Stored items

§ §

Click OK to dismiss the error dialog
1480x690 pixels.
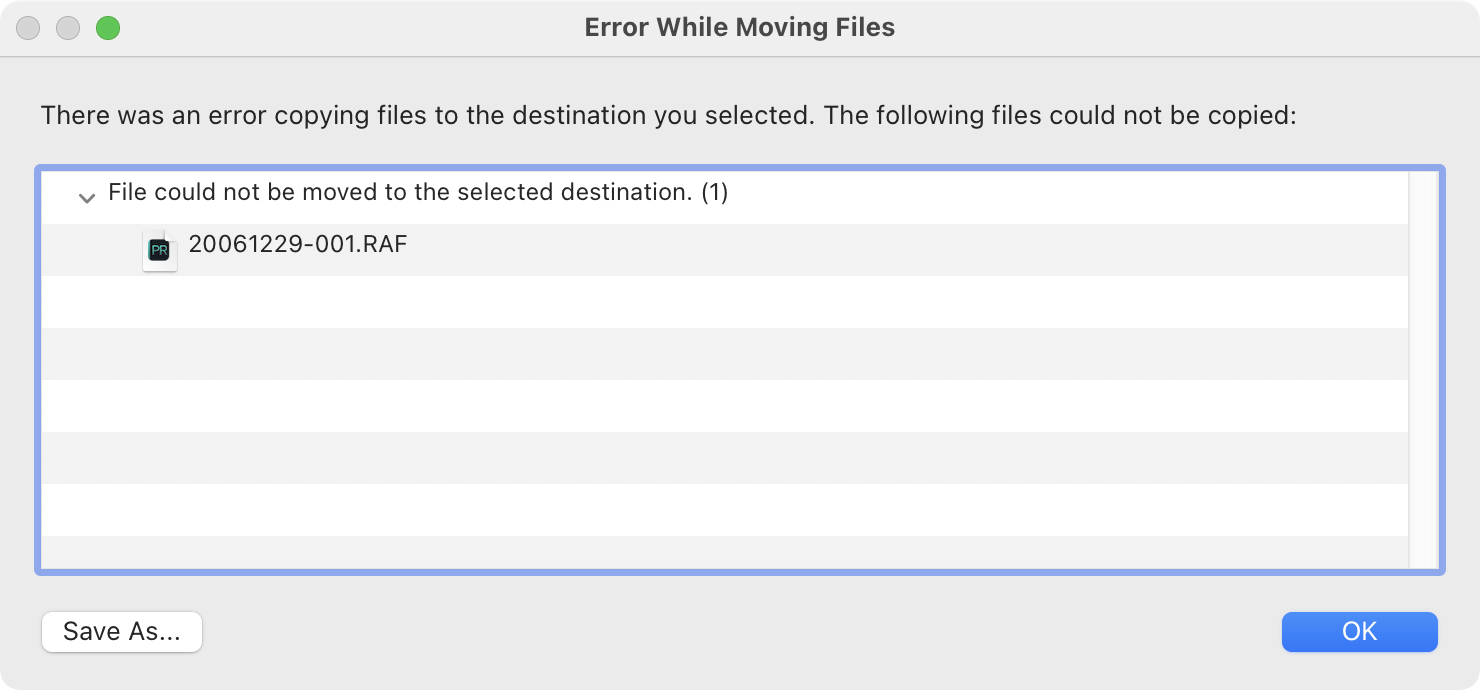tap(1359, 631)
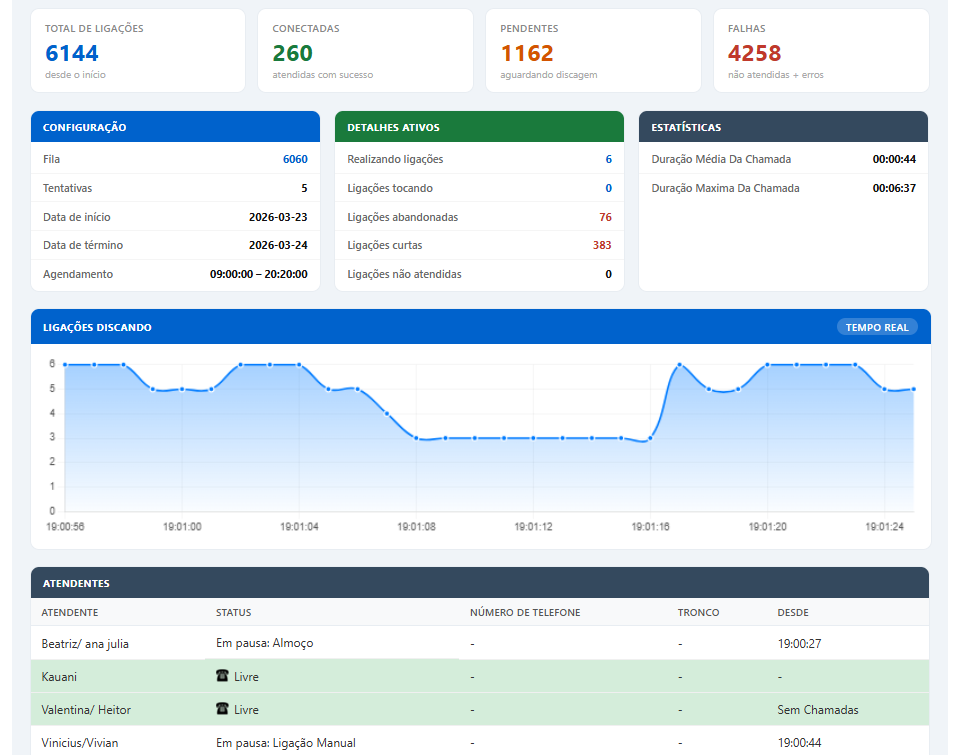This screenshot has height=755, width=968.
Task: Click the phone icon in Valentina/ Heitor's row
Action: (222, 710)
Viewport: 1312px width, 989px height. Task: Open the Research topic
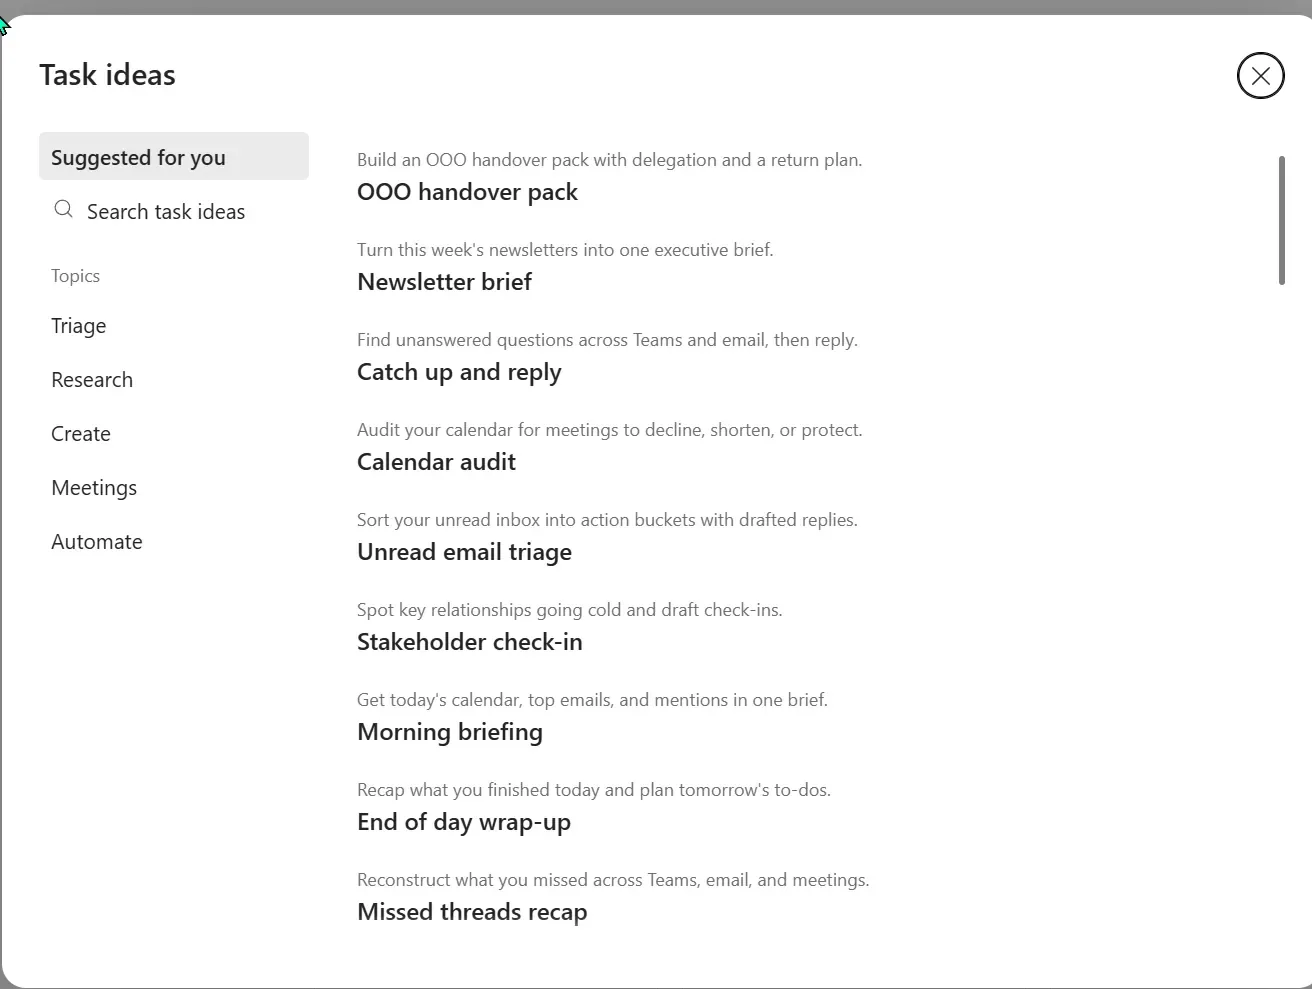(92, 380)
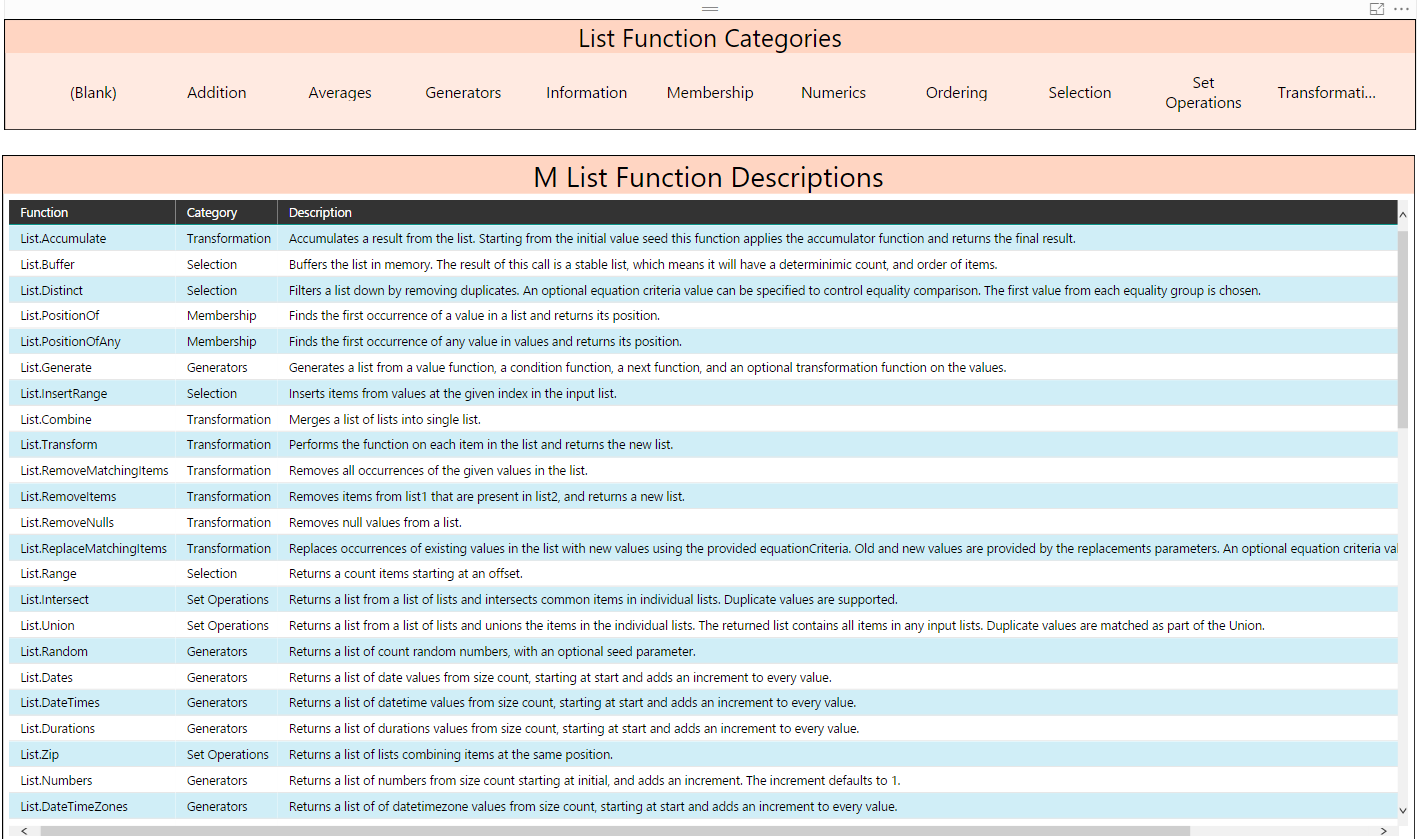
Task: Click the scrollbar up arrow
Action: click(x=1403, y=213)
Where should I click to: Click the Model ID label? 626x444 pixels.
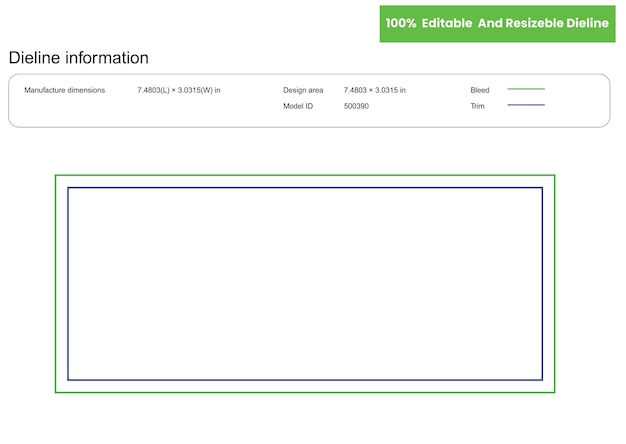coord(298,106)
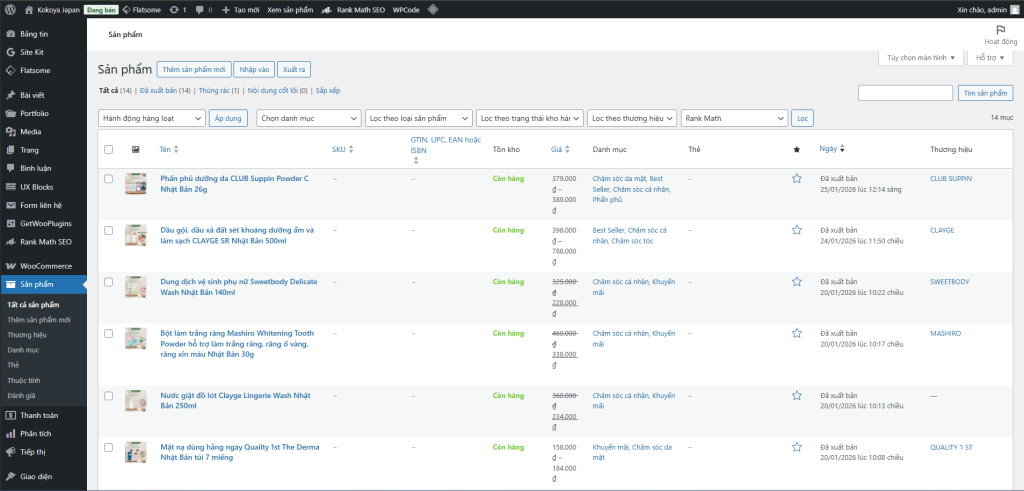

§ §

• [Required work]
The records above are to be restated word for word, excluding all pictures.

• [Your solution]
Click OK to dismiss the error dialog
1480x690 pixels.
tap(1359, 631)
This screenshot has height=755, width=968.
Task: Click the phone icon in Valentina/ Heitor's row
Action: (222, 710)
Viewport: 1312px width, 989px height. Task: Open the Research topic
(92, 380)
Task: Click the scrollbar up arrow
Action: click(x=1403, y=213)
Where should I click to: Click the Model ID label? 626x444 pixels.
coord(298,106)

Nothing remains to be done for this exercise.